WHAT NEEDS TO BE DONE ::
Determine how many lines below contain the word "Given", then state only that figure.

[DATA — start]

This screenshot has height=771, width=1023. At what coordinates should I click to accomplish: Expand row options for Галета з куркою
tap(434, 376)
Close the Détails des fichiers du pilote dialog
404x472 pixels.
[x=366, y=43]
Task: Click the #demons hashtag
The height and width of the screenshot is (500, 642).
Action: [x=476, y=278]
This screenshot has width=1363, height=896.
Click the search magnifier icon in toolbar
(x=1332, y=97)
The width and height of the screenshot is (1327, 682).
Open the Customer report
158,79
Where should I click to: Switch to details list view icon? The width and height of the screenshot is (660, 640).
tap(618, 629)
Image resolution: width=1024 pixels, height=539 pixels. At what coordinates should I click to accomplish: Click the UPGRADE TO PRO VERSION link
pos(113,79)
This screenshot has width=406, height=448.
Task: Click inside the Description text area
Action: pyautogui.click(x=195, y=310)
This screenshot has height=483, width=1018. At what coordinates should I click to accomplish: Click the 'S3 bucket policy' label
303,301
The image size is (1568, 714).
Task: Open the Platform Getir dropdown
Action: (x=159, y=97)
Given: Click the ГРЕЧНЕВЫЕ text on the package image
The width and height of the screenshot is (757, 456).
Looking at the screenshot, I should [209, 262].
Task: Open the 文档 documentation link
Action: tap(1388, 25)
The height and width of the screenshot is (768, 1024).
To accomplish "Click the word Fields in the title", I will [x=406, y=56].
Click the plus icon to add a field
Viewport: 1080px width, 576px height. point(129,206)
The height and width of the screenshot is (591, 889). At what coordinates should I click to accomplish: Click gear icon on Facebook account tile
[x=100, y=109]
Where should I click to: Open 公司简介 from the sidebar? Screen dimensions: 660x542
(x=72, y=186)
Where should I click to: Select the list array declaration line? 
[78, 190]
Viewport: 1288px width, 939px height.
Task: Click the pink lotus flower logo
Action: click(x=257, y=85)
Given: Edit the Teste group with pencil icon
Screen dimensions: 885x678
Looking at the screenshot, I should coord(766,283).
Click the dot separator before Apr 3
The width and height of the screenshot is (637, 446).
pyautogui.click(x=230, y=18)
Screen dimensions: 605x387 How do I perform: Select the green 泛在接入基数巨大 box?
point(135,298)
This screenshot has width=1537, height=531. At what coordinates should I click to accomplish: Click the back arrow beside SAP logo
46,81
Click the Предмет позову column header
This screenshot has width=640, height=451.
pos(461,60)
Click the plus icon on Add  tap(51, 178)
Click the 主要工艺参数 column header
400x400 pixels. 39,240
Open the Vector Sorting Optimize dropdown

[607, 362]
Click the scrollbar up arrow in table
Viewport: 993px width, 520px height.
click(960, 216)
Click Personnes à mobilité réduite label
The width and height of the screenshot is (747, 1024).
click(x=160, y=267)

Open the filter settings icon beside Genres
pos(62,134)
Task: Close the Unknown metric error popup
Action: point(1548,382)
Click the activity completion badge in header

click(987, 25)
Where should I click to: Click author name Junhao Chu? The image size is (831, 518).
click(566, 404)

[DATA — finish]

ANSWER TO THIS TASK ::
2